The purity he wished to attained, plugged in perhaps by the occasional trip to Seattle to sip Americano's and check his email at some trendy corner spot, yet also live removed from the clusters of people who tormented him. His standards for people never wavered, and though he was the first to admit his own flaws, somehow these things were less excusable in others, and he knew this was wrong. In a world of Fox News and MTV, he wanted to find another NPR; another reason to trust someone beyond immediate physical satisfaction. It was mid-morning now and the sun had peeked out over the distant, brooding shadow of Mt. Rainier, dissipating the last wispy bits of fog over the still water. The fog was a familiar comfort, a concession of his youth in coastal Maine, he liked to think. It lacked form and predictability, and he remembered the damp, cool August mornings sailing on Merrymeeting Bay, the silver shards of low angle sun filtering in over the stained wood deck of the little catboat.
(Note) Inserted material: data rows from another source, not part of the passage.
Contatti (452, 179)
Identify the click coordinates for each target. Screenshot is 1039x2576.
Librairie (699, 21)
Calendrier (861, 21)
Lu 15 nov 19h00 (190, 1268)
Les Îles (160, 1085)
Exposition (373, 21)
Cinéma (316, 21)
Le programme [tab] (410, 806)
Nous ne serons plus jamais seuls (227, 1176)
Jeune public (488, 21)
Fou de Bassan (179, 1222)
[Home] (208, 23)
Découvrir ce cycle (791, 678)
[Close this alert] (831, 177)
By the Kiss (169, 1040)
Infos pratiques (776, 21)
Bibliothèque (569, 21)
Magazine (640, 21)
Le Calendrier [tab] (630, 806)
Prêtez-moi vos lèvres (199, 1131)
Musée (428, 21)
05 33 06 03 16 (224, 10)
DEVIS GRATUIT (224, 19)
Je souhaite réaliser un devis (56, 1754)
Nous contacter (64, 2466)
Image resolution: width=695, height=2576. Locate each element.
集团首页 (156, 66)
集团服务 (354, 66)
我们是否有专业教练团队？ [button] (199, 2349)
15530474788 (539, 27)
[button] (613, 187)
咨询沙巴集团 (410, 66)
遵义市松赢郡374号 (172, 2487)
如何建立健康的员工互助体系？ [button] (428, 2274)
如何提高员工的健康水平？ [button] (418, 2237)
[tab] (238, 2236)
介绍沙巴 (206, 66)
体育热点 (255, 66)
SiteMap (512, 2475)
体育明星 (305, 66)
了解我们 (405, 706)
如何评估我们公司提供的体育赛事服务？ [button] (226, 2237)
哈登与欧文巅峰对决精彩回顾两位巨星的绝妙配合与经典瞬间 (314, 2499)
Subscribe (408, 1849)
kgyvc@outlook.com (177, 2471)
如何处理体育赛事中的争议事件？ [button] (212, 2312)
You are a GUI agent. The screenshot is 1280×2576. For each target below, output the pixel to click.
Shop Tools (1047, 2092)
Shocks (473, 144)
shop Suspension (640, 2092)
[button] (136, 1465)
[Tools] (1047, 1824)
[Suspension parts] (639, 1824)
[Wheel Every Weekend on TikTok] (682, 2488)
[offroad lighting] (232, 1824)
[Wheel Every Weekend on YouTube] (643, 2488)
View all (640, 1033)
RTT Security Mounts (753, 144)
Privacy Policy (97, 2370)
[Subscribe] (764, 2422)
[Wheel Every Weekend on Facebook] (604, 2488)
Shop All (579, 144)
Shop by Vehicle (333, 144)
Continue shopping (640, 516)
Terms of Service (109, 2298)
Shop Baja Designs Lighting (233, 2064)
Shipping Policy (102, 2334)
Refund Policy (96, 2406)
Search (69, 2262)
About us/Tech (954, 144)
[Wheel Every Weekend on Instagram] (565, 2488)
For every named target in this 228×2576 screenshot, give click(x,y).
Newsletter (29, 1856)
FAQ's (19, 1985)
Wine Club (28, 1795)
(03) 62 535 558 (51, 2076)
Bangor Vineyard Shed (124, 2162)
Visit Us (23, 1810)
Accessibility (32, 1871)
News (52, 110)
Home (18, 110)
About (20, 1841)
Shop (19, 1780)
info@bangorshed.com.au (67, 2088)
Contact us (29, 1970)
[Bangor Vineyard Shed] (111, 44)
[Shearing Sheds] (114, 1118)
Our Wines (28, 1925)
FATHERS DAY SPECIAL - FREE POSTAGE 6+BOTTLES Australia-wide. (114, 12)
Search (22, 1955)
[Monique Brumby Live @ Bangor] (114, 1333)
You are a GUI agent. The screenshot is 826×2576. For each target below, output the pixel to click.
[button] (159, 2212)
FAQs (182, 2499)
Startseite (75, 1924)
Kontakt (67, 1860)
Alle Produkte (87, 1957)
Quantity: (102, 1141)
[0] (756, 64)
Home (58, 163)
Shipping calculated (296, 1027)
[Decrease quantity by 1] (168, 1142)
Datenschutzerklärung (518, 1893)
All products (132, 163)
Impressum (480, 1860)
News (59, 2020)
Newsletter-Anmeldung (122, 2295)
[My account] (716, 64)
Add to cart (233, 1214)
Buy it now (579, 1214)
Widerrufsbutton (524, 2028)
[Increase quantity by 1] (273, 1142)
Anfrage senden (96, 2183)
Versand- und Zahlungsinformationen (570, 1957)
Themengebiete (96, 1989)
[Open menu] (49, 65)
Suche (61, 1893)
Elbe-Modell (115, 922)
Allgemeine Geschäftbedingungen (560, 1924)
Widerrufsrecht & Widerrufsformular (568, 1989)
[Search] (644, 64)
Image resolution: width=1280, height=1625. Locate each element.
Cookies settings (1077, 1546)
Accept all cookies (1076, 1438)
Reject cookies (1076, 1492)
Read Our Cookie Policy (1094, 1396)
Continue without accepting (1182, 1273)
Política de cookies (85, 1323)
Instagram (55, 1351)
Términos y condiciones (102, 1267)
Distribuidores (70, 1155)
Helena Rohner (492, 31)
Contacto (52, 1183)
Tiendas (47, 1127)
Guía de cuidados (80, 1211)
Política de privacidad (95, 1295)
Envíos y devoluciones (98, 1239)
Light was oblique and full of strange shadows here in the Northwest, shades of gray and green that played with rock and water differently every day. Here in the inner reaches of the Puget Sound, sheltered from the full brunt of the North Pacific, it was easy to fall into the illusion of security, but the distant clouds always boiling over Mount Rainier served as a reminder that this was not quaint, pedestrian New England. He walked barefoot on the smooth, algae covered pebbles of the beach, and deftly slid the old motorboat into the water, as the tide sighed and started back in to land. The crab traps he has set out last week should yield a nice dinner, he hoped, and he idled the motor as the boat slid past a gaudy neon green buoy. The viens on his sinewy arms bulged as he hauled in the 20-some odd meters of line attached to the trap, and in a cloud of mud and seaweed, he pulled the heavy wire trap over the deck. A half dozen ugly, reddish-white Dungeness crabs writhed and angrily snapped their claws in the trap, and he dumped them into an old 5-gallon pail, smiling and singing the last few lines of some song whose where and why escaped him. The rest of the traps didn't yield much, but he loved the purposeful simplicity of the exercise, re-baiting the traps with smelly old fish heads, watching the birds hover and otters swim nearby, curious and watchful. He revved the little 40 Hp Honda outboard, and the boat planed up with a low whoooosh, the wind whipping his tangled blonde hair back, and the cold nip of the morning air breathing fresh life into his lungs.

People were kind of like those crabs in the bucket, he thought; willing to crawl into a trap for a bit of food and shared space, unwilling to look beyond their immediate confines for a greater reality. One on one interaction was so predictable and polite, he wanted a human network that worked on spontaneous gestures with strangers, misunderstood signals sent across a harbor, a bar, maybe even a bedroom.

It was better to be seen out of context, with complete objective reason and blind faith, that to be studied and deduced with cold logic, he thought in absent-minded passing. The pebbled of the beach squeaked under his weight, walking to the cabin. 'Where we're going, we don't need roads', he mused, and thought of the steel and concrete edges of the American Dream closing in on the island until all the power brokers and schemers and clones crumpled like tinfoil, and a handful of fellow crazies held out here in the inner reaches of the Pacific.